Recorded data
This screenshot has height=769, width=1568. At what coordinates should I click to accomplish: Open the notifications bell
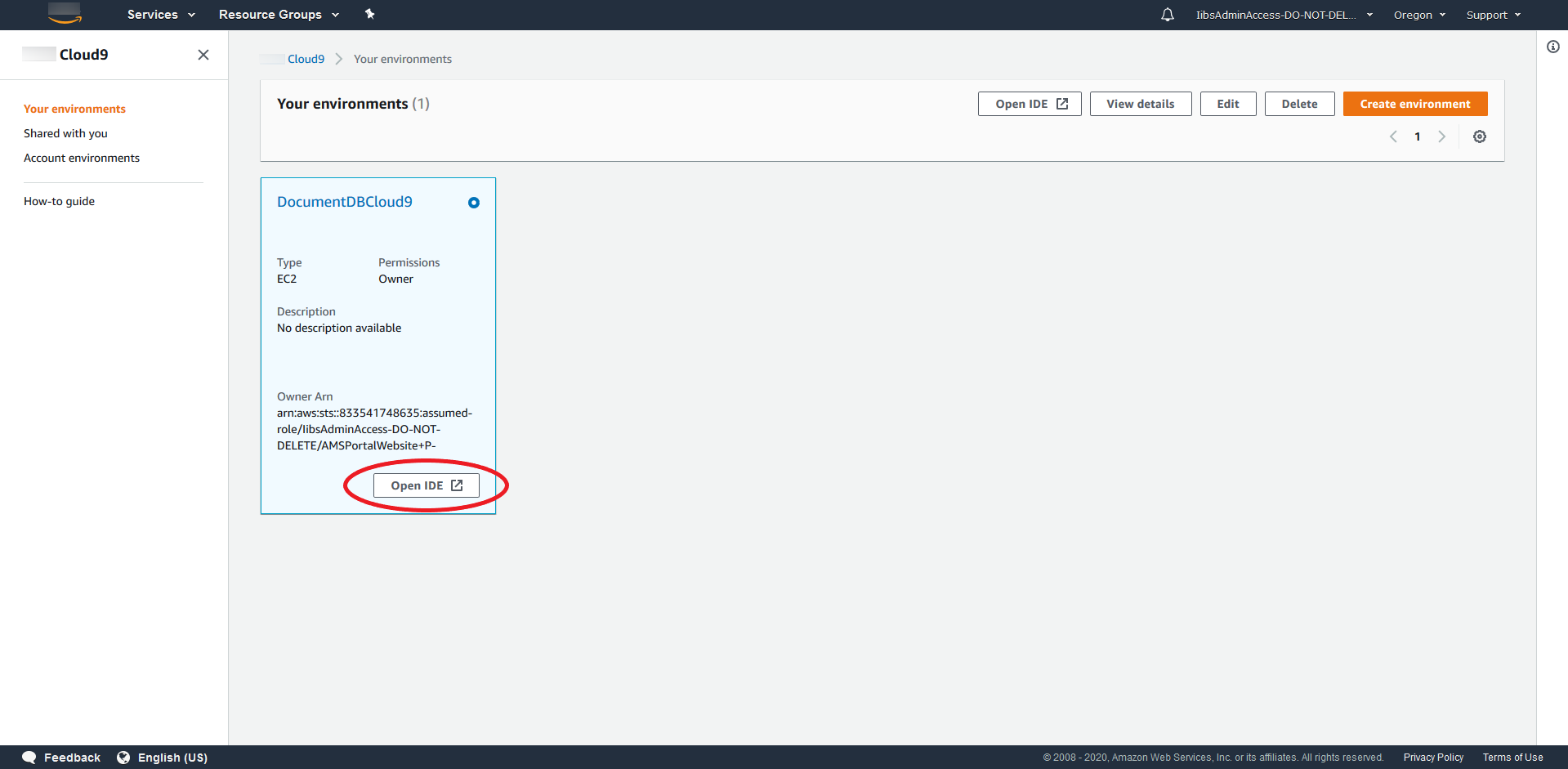(x=1167, y=15)
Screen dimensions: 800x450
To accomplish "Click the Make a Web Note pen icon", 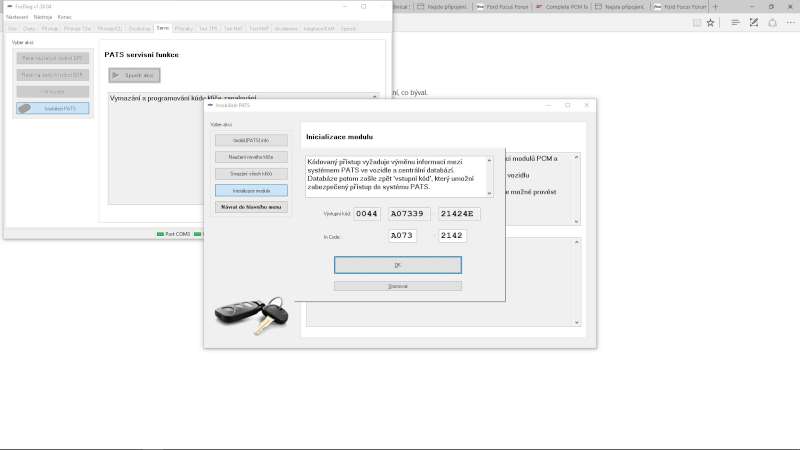I will (753, 22).
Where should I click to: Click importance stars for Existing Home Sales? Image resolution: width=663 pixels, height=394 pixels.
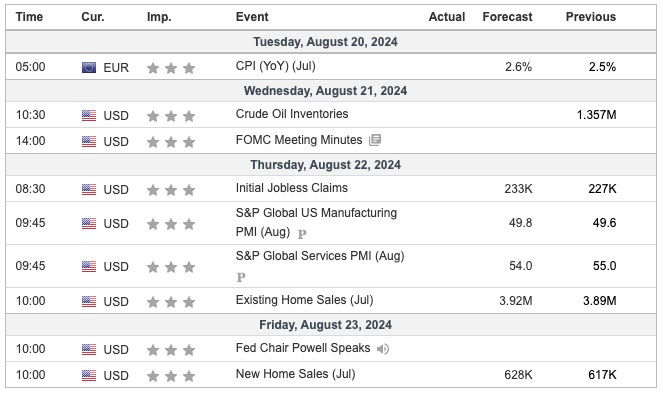[x=171, y=302]
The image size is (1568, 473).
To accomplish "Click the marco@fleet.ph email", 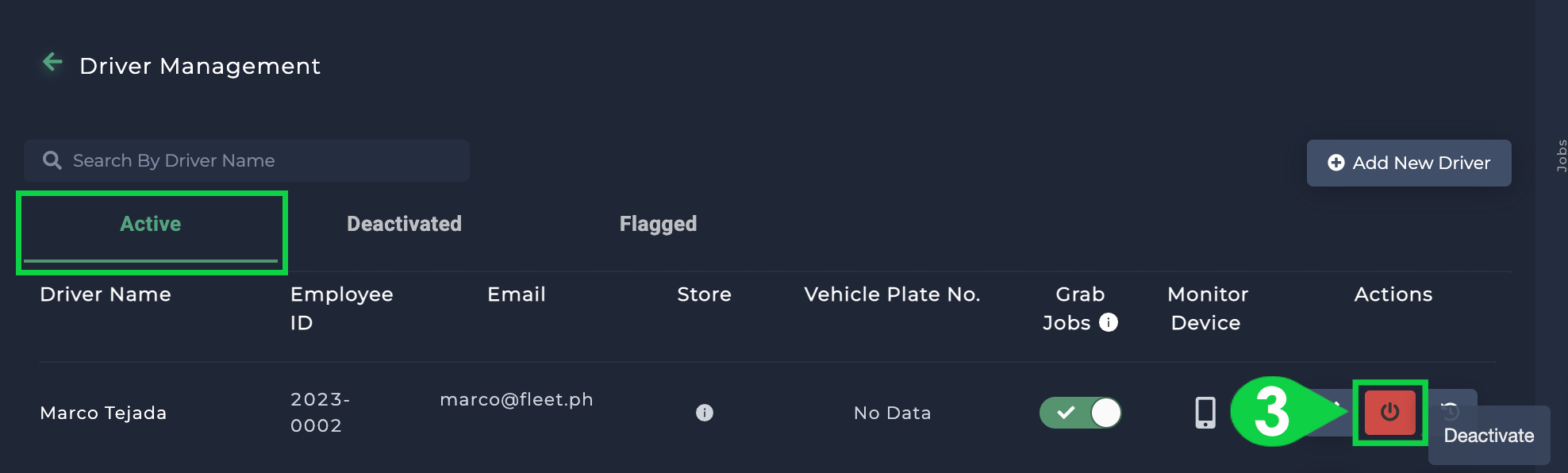I will pos(517,399).
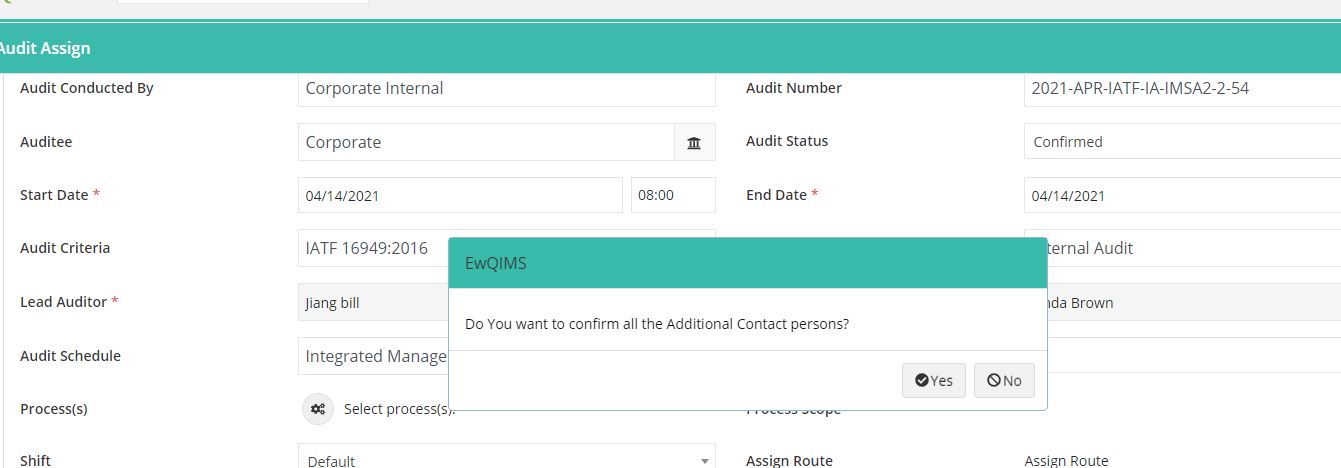Open the Auditee organization picker icon
The height and width of the screenshot is (468, 1341).
695,142
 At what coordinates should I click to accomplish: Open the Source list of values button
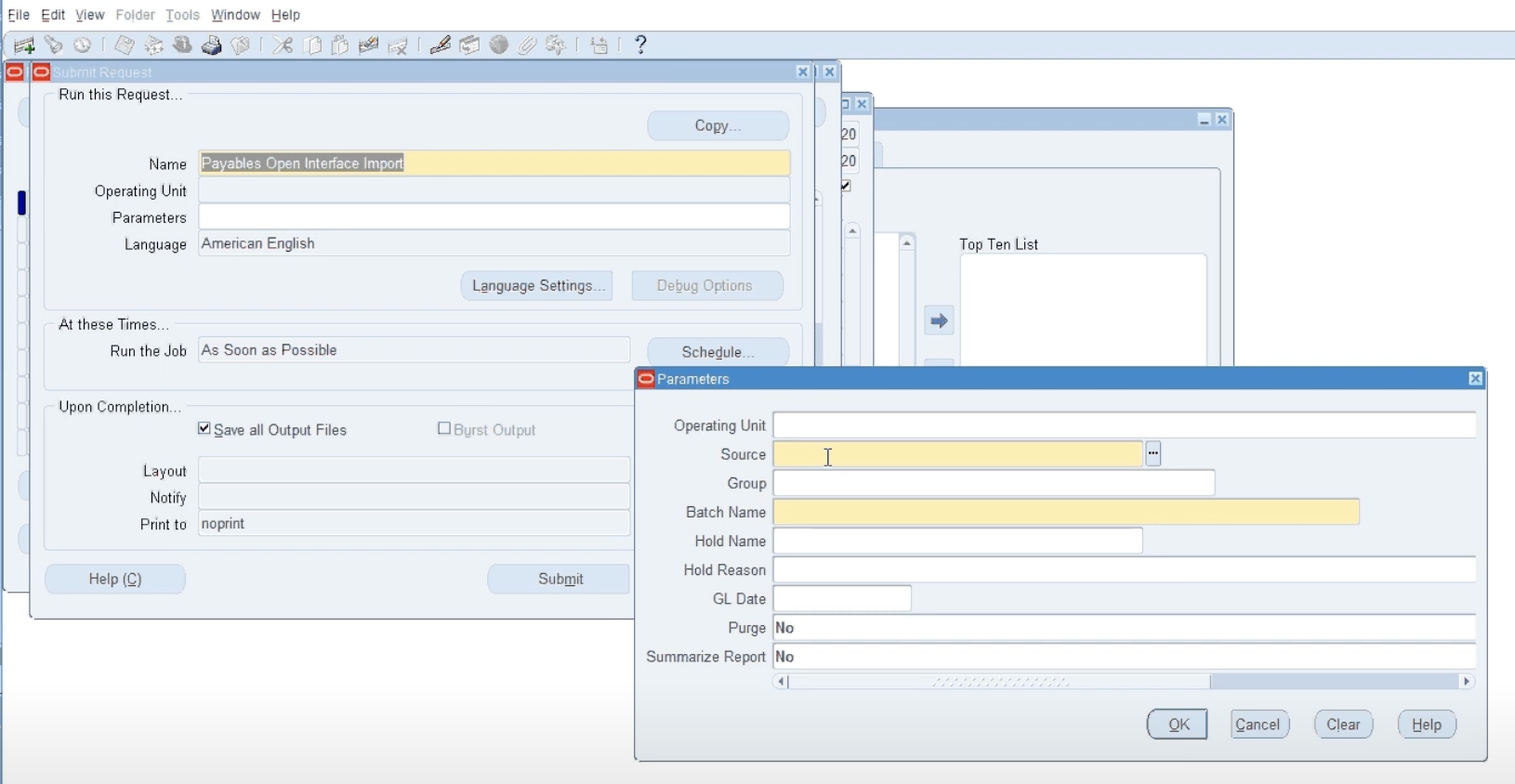click(x=1153, y=454)
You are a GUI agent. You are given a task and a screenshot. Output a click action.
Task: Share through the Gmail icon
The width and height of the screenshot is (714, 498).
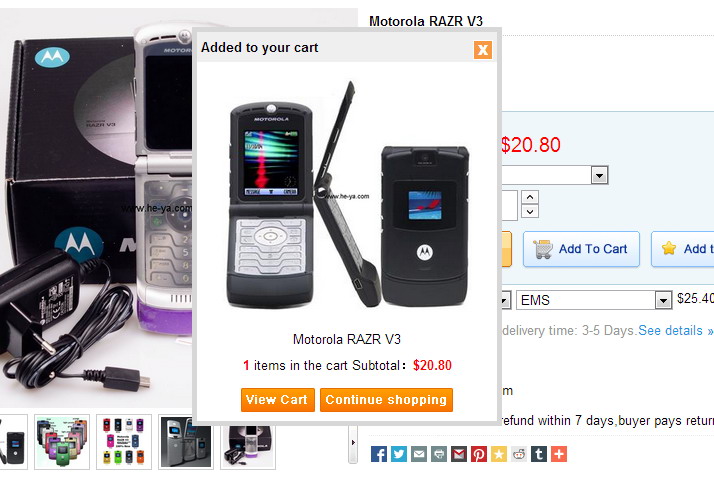tap(459, 454)
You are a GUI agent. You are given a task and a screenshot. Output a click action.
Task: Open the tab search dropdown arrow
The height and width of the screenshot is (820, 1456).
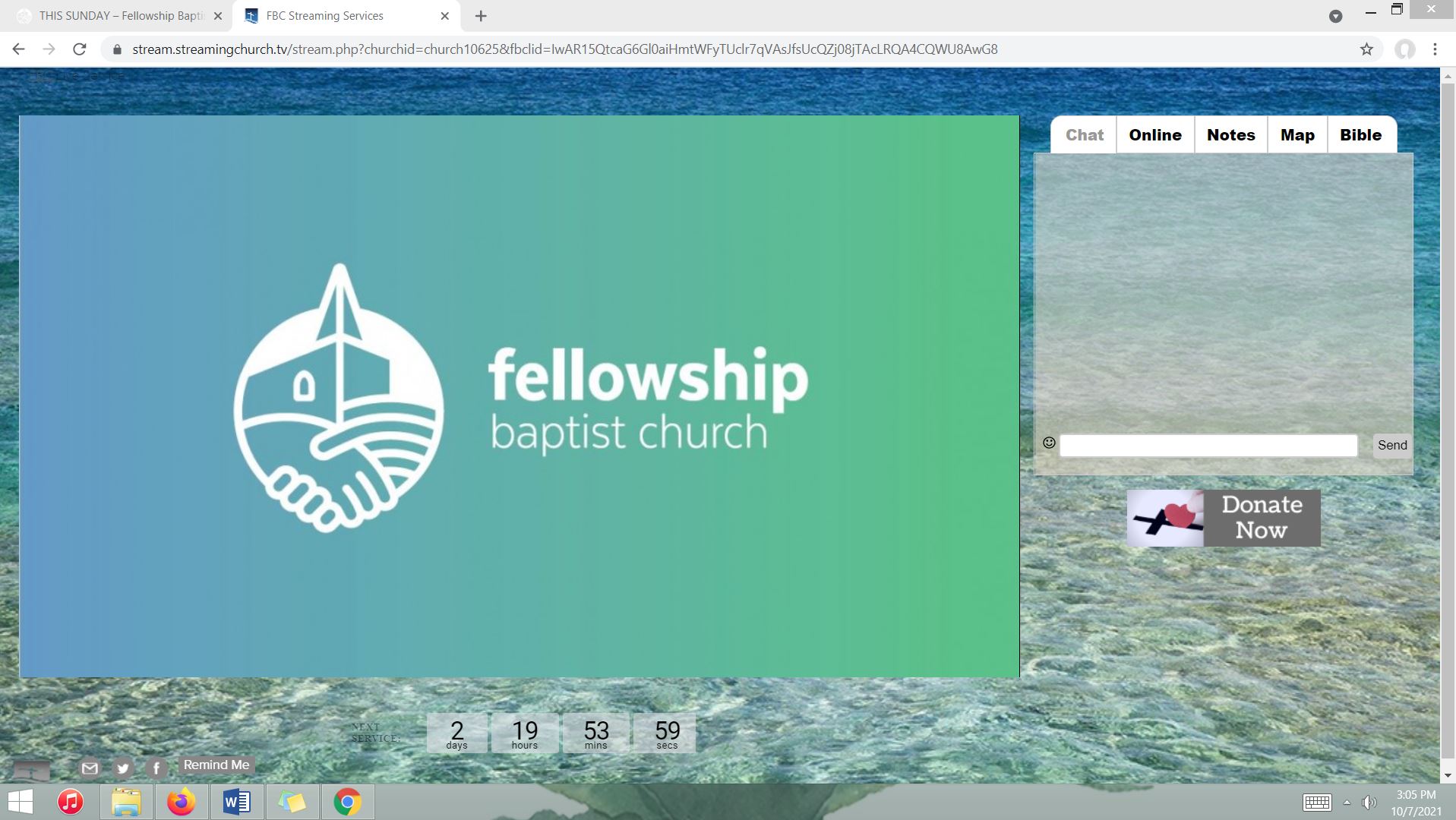tap(1336, 16)
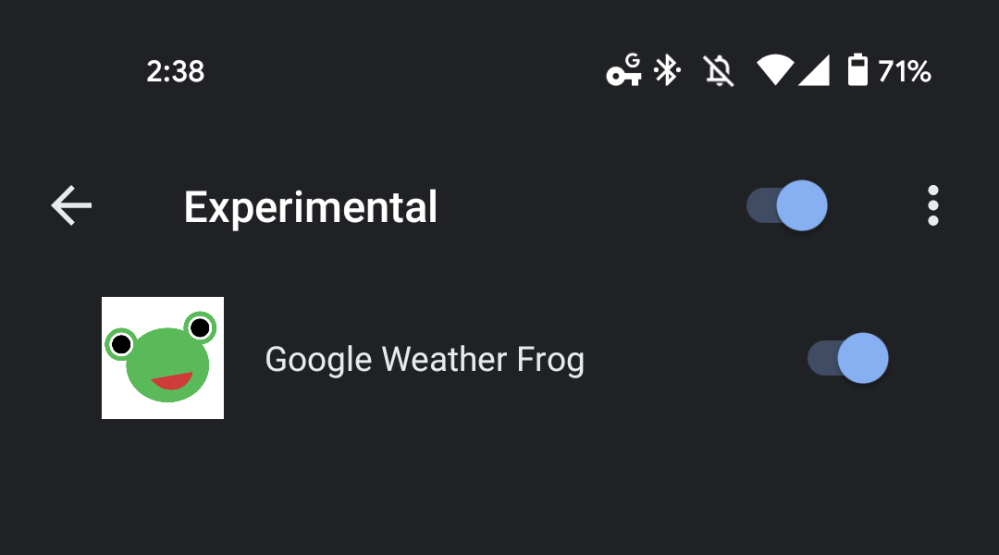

Work task
Your output should be only the lines from the line with "Task: Open the tab search dropdown arrow" through the end of the data, exactly as they stand, and no pictures.

Completed task
Task: Open the tab search dropdown arrow
The height and width of the screenshot is (820, 1456).
tap(1336, 16)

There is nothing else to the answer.